───── Selection ─────

To our friend and colleague,
Nicolas Yñesta, 1975-2020
A love story by Bertrand Caron,
with Alix Bruys,Yannick Grandcolas, Thomas Ledoux, Anne Paounov, Chloé Perrot, Luc Verrier, National Library of France (BnF)
[Note : Ce billet existe en français sous le titre Une déclaration d’amour aux formats]
The New Formats Expertise of the National Library of France
Knowledge of data formats directly affects our ability to make the most of the information they convey and to enable our future users to do the same. Without this knowledge, we are reduced to preserving only an uninterpretable bitstream and we are at risk of rendering it incorrectly1. For an organization that preserves digital information, formalizing a formats policy based on this knowledge is necessary and is an essential component of an overall digital preservation policy.

───── Provided data ─────

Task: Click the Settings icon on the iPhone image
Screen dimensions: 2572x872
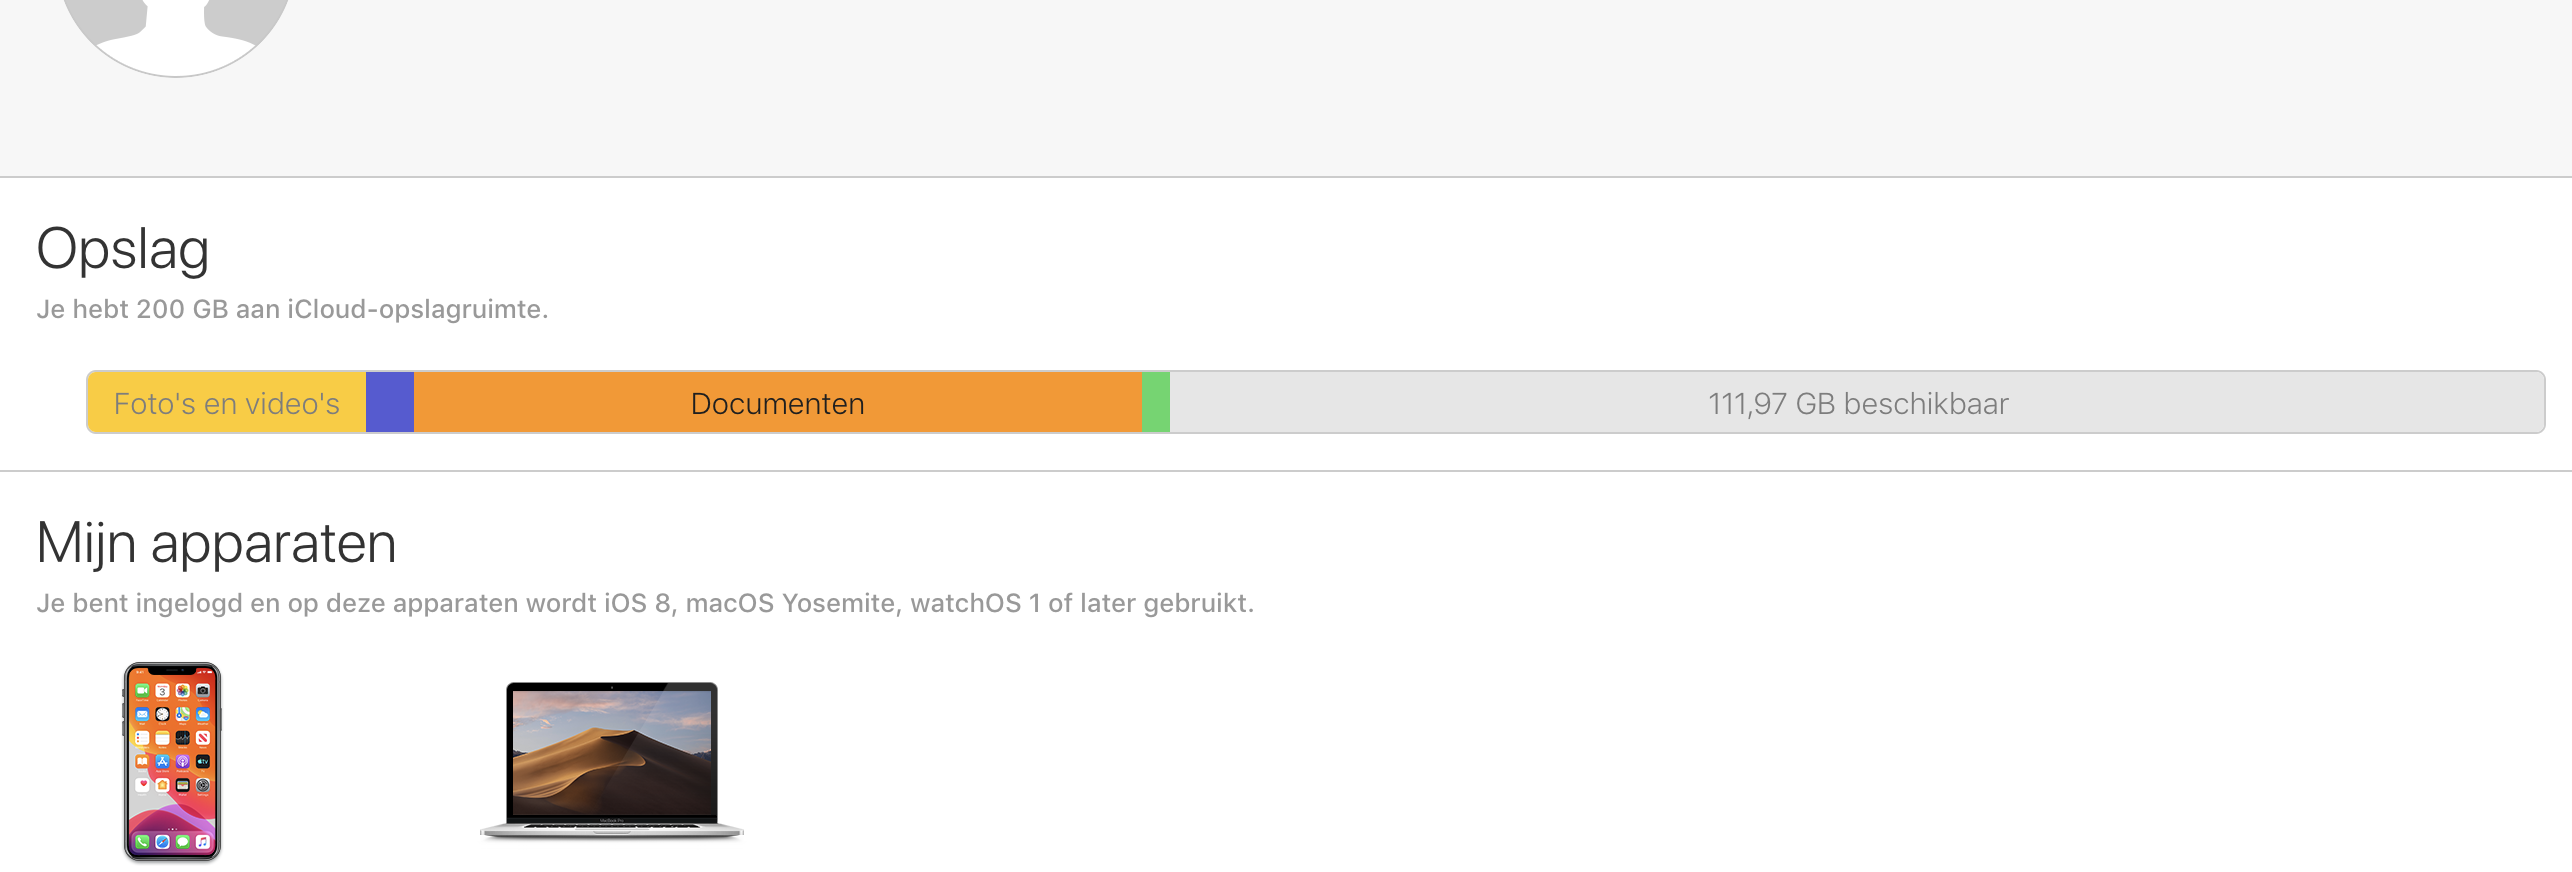Action: click(x=203, y=785)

─────

**Set task A:**
Answer these questions about the post on formats expertise:
(i) What years are given for Nicolas Yñesta?
(ii) Under what French title does the post also exist?
(iii) Without knowledge of data formats, what are we reduced to preserving?
**Set task B:** Copy the part of the post on formats expertise that opens with the words containing "[Note : Ce billet" and closes with "digital preservation policy.", substituting "byte sequence" for "bitstream".
The data above are not needed for any of this.

**Answer A:**
(i) 1975-2020
(ii) Une déclaration d'amour aux formats
(iii) Only an uninterpretable bitstream

**Answer B:**
[Note : Ce billet existe en français sous le titre Une déclaration d’amour aux formats]
The New Formats Expertise of the National Library of France
Knowledge of data formats directly affects our ability to make the most of the information they convey and to enable our future users to do the same. Without this knowledge, we are reduced to preserving only an uninterpretable byte sequence and we are at risk of rendering it incorrectly1. For an organization that preserves digital information, formalizing a formats policy based on this knowledge is necessary and is an essential component of an overall digital preservation policy.